Mi hai detto che non ti divertivi più. Cosa significa?

"Quando si è bambini sei sempre felice, ridi se vinci e piangi se perdi ma poi dimentichi e ricominci. Da ragazzi ci si diverte molto meno. Intanto avverti le pressioni dall’esterno, a cominciare da quelle dei genitori, anche se per fortuna non è il mio caso. Parlo in generale dei papà e delle mamme che credono di avere in casa il nuovo Lautaro Martinez. E poi gli allenatori, molti dei quali scaricano sui più fragili le proprie frustrazioni perché non ce l’hanno fatta ad essere i migliori. A settembre vedevo un’amichevole di un mio amico, e sentivo il mister urlare solo per un passaggio sbagliato: “Cosa c...o combini. Guarda che rivedi il campo a gennaio...“ Questo vuol dire totale assenza di libertà di azione in campo, e tutto ciò limita la crescita tecnica e mentale. Nessuno capisce che un ragazzo di 14 anni vede il calcio solo come divertimento...".

D’accordo, ma è normale che tutto si complichi quando l’asticella che si alza...

"Sì, però bisogna ricordarsi che sin da bambino, chi gioca a calcio fa sacrifici e rinunce. A letto presto, sveglia come se si andasse a scuola, tutte le festività in campo. Poi diventi più grande e devi rinunciare anche alla pizza il sabato con gli amici o con la fidanzata. Mica poco".

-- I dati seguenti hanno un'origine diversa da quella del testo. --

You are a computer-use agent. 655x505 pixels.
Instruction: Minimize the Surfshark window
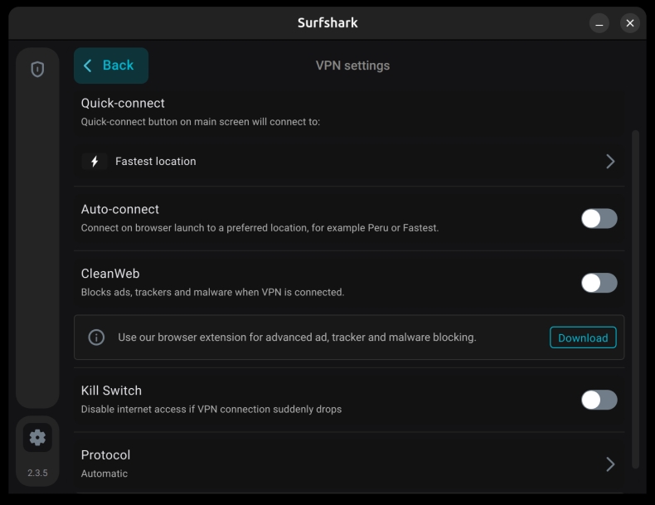(x=599, y=23)

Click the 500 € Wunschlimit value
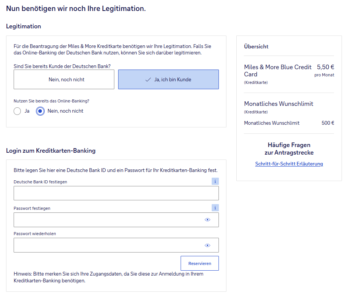click(x=328, y=123)
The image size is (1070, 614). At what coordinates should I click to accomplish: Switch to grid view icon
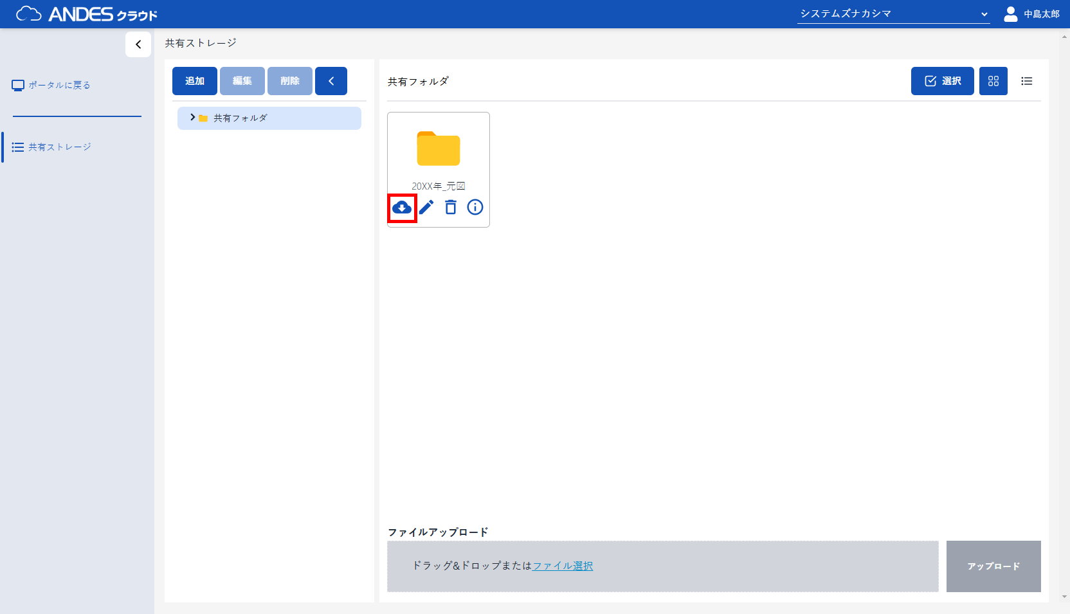pos(993,81)
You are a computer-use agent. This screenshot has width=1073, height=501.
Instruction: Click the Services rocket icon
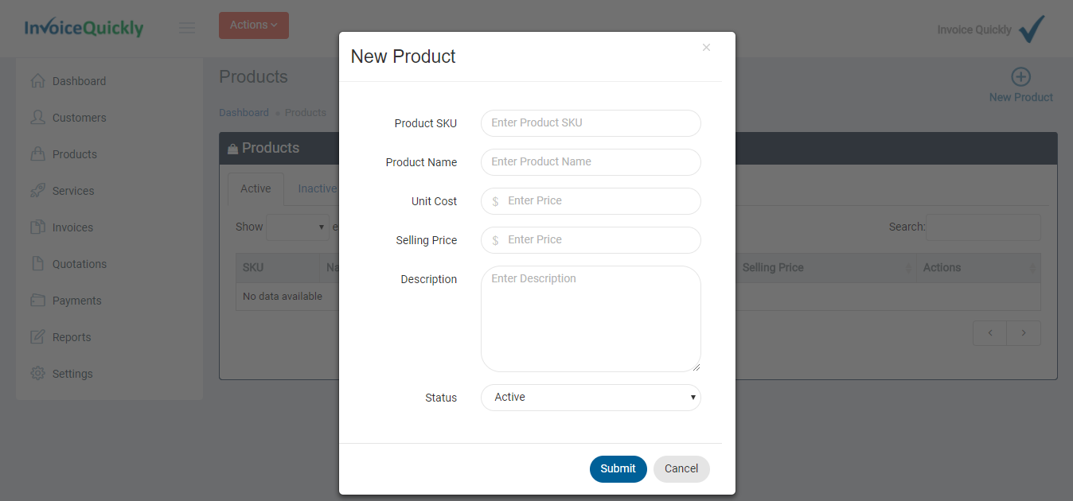point(37,191)
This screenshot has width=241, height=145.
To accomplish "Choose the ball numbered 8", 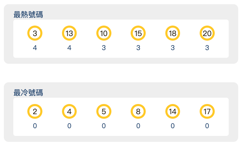I will click(138, 112).
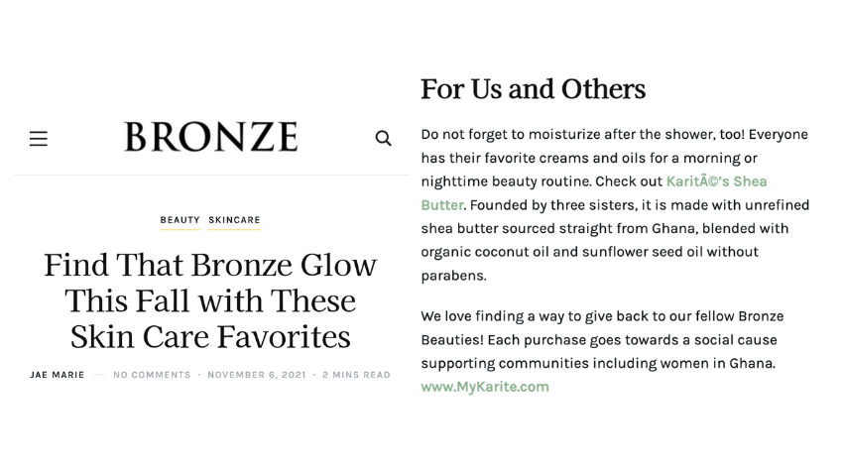Open the hamburger navigation menu
This screenshot has width=843, height=474.
point(39,138)
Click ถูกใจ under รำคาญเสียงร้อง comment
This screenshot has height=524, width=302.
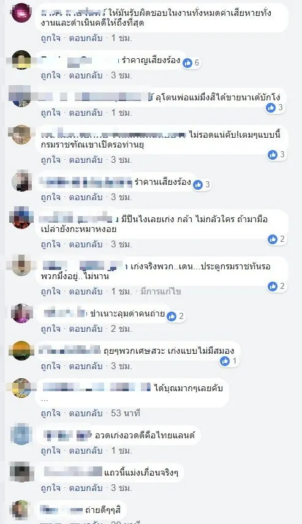pyautogui.click(x=51, y=75)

Però c’è sempre lo spogliatoio, vera forza di una squadra.

"Vero. Però anche un bellissimo rapporto con i compagni può non bastare. Arriva un punto in cui quasi sei costretto ad allontanarti da quel mondo che hai immaginato in maniera diversa. Perché vedi situazioni insopportabili..."

A cosa si riferisce?

"Al disgusto provato quando ho visto che nello spogliatoio entravano ragazzi accompagnati dagli sponsor. Pochi per fortuna, ma c’erano. Una grande delusione. Dovevo solo sperare che ci fossero allenatori che puntassero sulla meritocrazia, poi però il venerdì sera vedevi che la formazione titolare la faceva il ds per privilegiare tizio o caio. Perché avendo portato lo sponsor doveva giocare, anche se era scarso. Quello che più mi ha fatto male è stata la totale assenza di empatia di alcune persone che dovevano essere allenatori e dirigenti, ma soprattutto educatori. Spesso i ragazzi diventavano figurine da collezione, non si poteva monetizzare con tutti. Un educatore dovrebbe fare altro. Avete visto cosa è successo qualche giorno fa a Verona, dove mister Iunco ha messo fuori un suo calciatore perchè prendeva in giro la squadra avversaria, perdendo successivamente la partita? Una stupenda lezione di vita. Altri avrebbero avuto comportamenti antisportivi. sapesse quanti ne ho visti".

Sicuro di non volerci ripensare?

"No, sono deluso non dallo sport ma da questo mondo... però la mia decisione l’ho presa e mi dedicherò allo studio. Restano i ricordi, il primo gol e le bellissime amicizie. Ma se non mi diverto più, vuol dire che non sono libero di sognare".